A Justiça Federal do Distrito Federal marcou para 2 de setembro, às 14h30, uma audiência de conciliação entre o governo federal e o Discord. O encontro terá participação do Ministério Público Federal (MPF) e poderá contar com a Agência Nacional de Proteção de Dados (ANPD), em uma tentativa de esclarecer as medidas adotadas pela plataforma antes de o juiz decidir sobre pedidos urgentes feitos pela União.

O que será discutido na audiência de 2 de setembro

A reunião ocorrerá na sala da 14ª Vara Federal Cível da Seção Judiciária do Distrito Federal e é consequência da ação civil pública apresentada pelo governo em 26 de agosto. Os representantes da União, do Discord e do MPF deverão comparecer com conhecimento do caso e poderes para negociar.

A ANPD poderá participar como colaboradora, fornecendo informações e esclarecimentos sobre as providências que tomou, mas sem se tornar parte formal do processo. O juiz determinou que os participantes expliquem o estágio atual das medidas da agência, a existência de recursos administrativos, as ações já implementadas pelo Discord e eventuais decisões judiciais relacionadas ao caso.

Por que a Justiça quer esclarecimentos antes de decidir

A audiência foi convocada antes da análise dos pedidos de medidas de urgência formulados pelo governo. Na prática, o juiz pretende reunir informações sobre o que já foi feito e sobre os pontos ainda em disputa para avaliar se é necessário impor novas obrigações imediatas à plataforma.
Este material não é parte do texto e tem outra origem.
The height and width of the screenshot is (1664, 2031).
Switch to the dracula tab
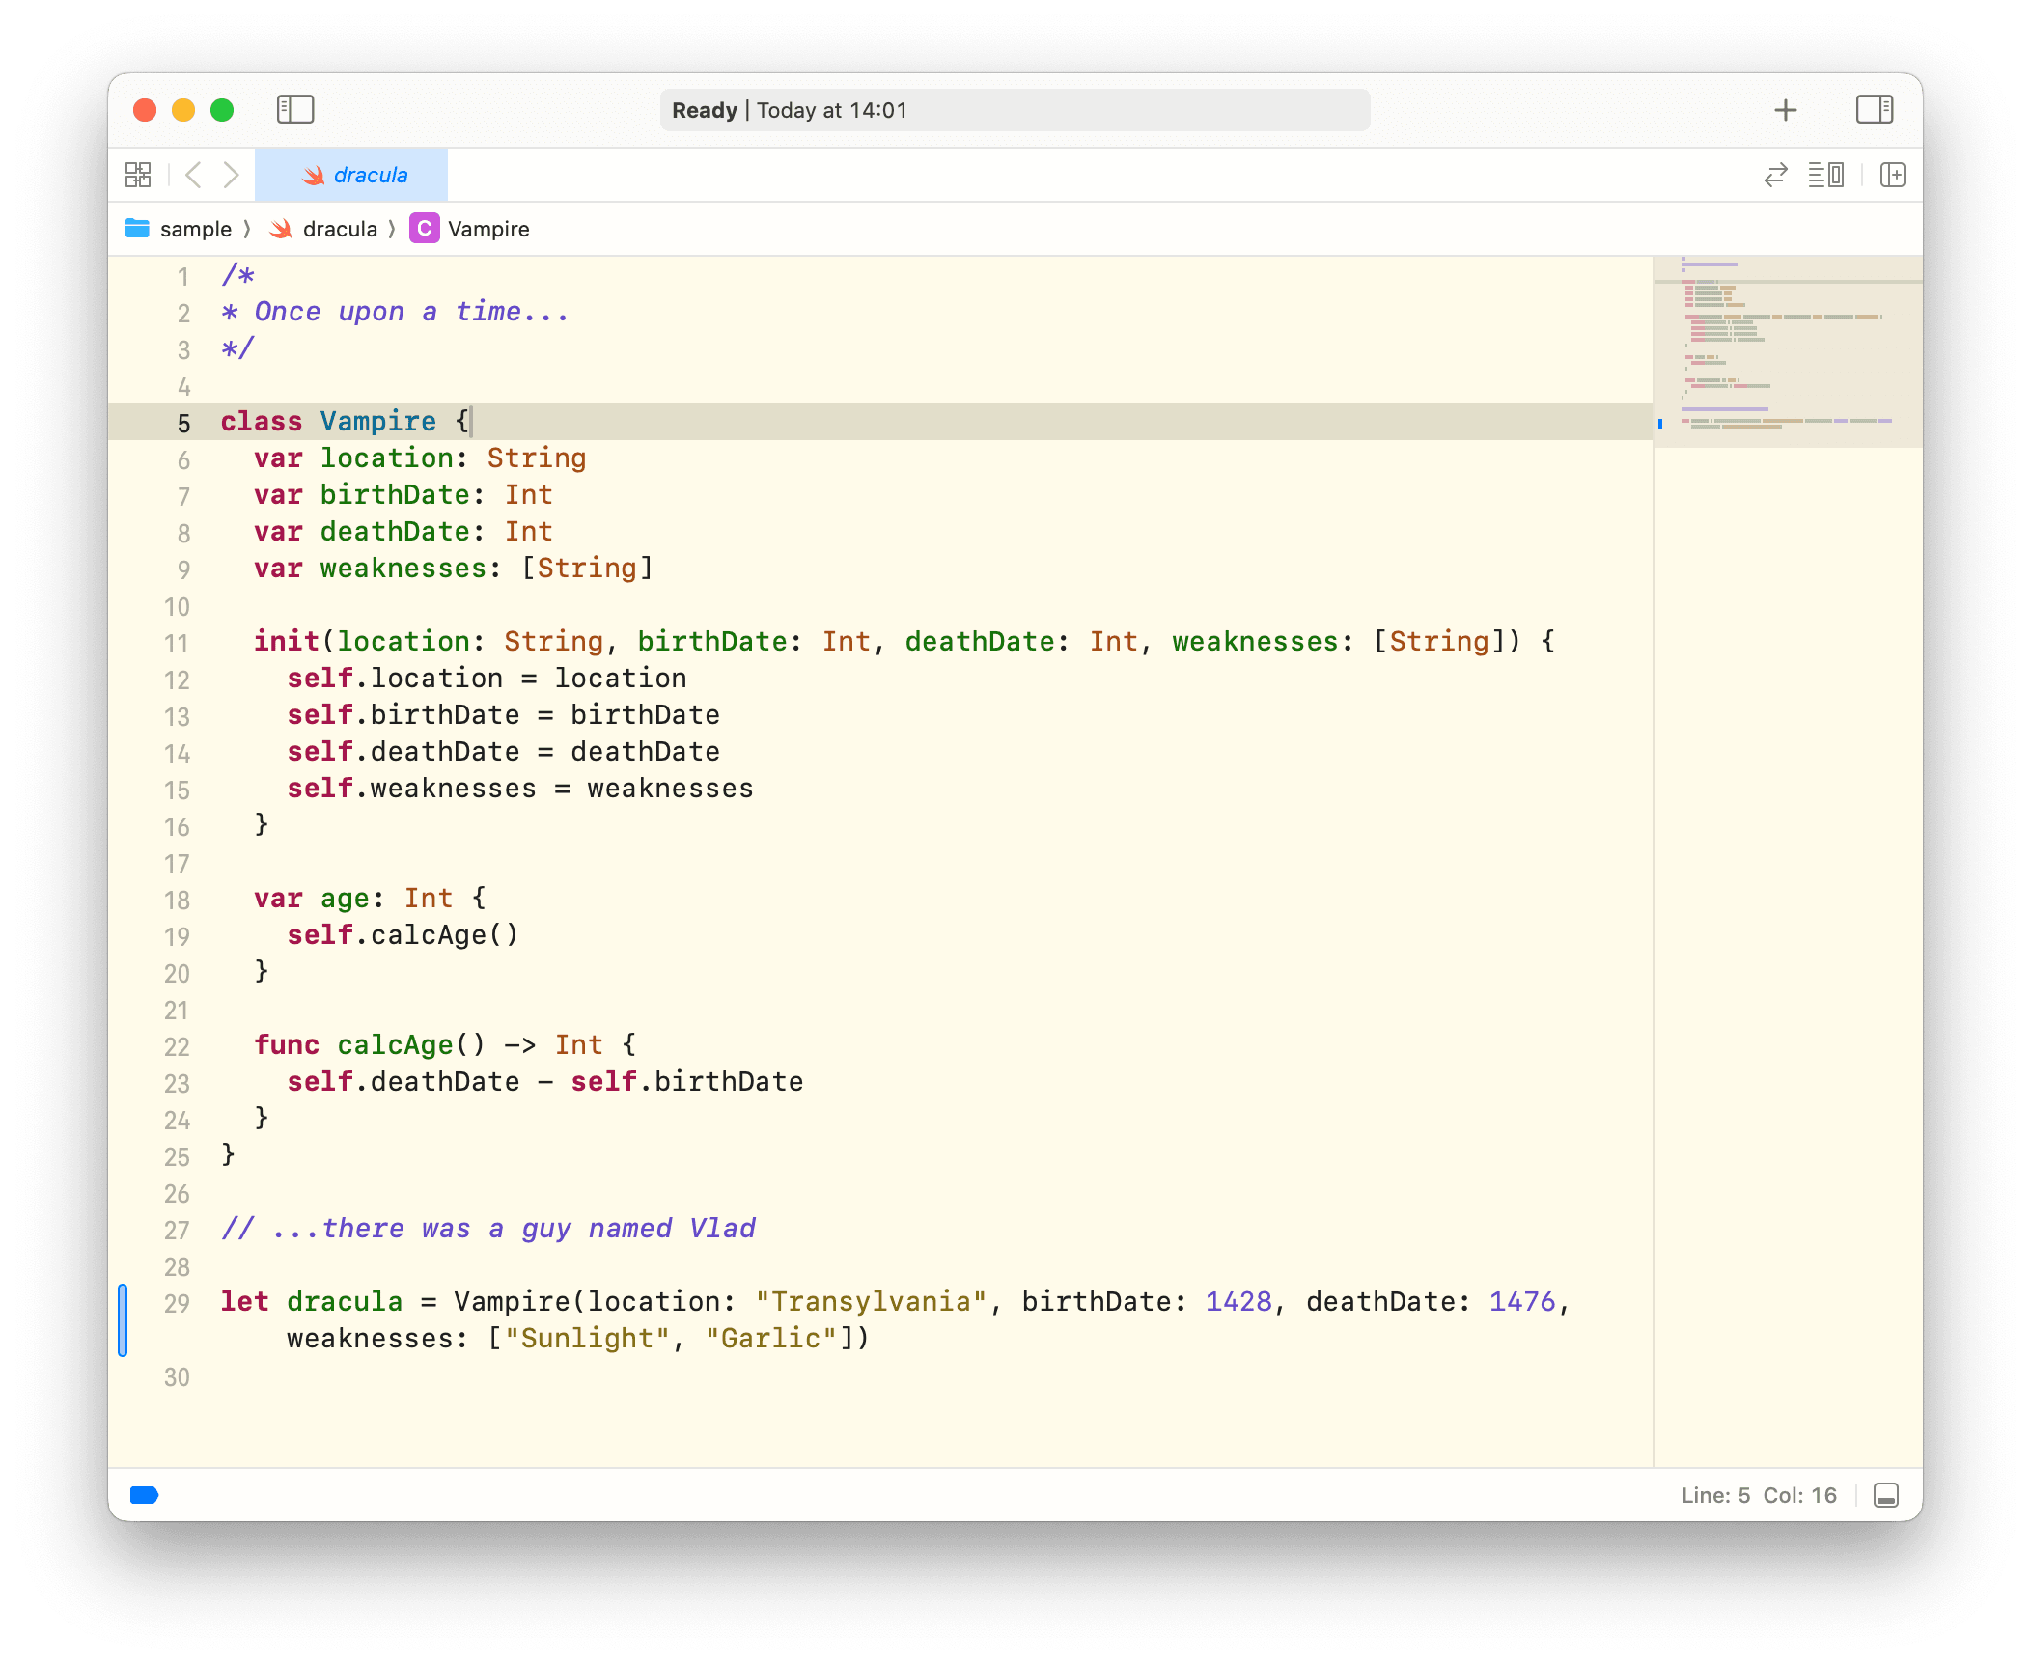click(352, 175)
O procedimento também abre espaço para um acordo. Antes do ajuizamento da ação, a Advocacia-Geral da União negociava com o Discord um Termo de Ajustamento de Conduta (TAC), instrumento usado para estabelecer compromissos e prazos de adequação sem depender apenas de uma decisão judicial. A União continua aberta a uma solução consensual, embora o processo já esteja em andamento.
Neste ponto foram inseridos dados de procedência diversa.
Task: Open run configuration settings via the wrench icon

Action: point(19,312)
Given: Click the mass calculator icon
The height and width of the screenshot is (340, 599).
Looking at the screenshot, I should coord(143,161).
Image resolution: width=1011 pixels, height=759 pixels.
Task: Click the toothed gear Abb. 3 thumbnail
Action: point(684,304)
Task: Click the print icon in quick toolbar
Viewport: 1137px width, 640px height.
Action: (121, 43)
Como o caso envolvendo menores chegou à Justiça

A pressão sobre a plataforma aumentou após a morte de uma menina de 13 anos em Naviraí (MS), em 22 de julho. De acordo com a Polícia Civil e o Ministério da Justiça e Segurança Pública, ela teria sido induzida a cometer suicídio durante uma transmissão no Discord.

A investigação levou ao cumprimento de mandados contra seis suspeitos e apontou o uso do Discord e do Telegram para recrutar vítimas, disseminar discursos de ódio e incentivar comportamentos violentos. O Discord informou ao Ministério da Justiça que houve uma falha em seu sistema de segurança: a transmissão começou às 2h20, mas o primeiro alerta sobre risco iminente de morte ou lesão grave só foi emitido às 3h50. O servidor foi retirado do ar às 4h15.

O que a ANPD e o Discord dizem sobre as medidas

A ANPD afirmou ter encontrado “evidências robustas” de que o Discord não adotou medidas razoáveis para reduzir a exposição de menores a conteúdos relacionados a violência, automutilação e suicídio. A agência também apontou uma dificuldade técnica: a plataforma não acessa o conteúdo das transmissões de vídeo enquanto elas estão no ar e depende de sistemas automatizados e de denúncias dos próprios usuários.

Em 14 de agosto, o Discord pediu prazo adicional de pelo menos 15 dias úteis, prorrogável por igual período, para implementar soluções que suspendessem as transmissões ao vivo no Brasil e impedissem o contorno das restrições. Em 17 de agosto, a empresa cumpriu a determinação e suspendeu o recurso no país. Em 24 de agosto, porém, recorreu, alegando que a ANPD não teria competência para impor a medida, além de apontar falhas formais e caráter desproporcional da punição.

O que muda para usuários e empresas a partir de agora

Até a audiência, o Discord permanece sujeito à suspensão das transmissões ao vivo no Brasil, enquanto tenta contestar a decisão administrativa e negociar uma saída com o governo. O encontro pode resultar em compromissos específicos, manutenção das restrições ou avanço do processo judicial, dependendo das informações apresentadas e da disposição das partes para um acordo.

Para os usuários, o efeito mais direto é a continuidade das limitações ao recurso de transmissão ao vivo. Para empresas de tecnologia, o caso reforça que sistemas de moderação, proteção de menores e resposta a denúncias podem ser analisados simultaneamente por órgãos reguladores e pela Justiça. O próximo marco será a audiência de 2 de setembro, que deverá definir o caminho imediato do conflito.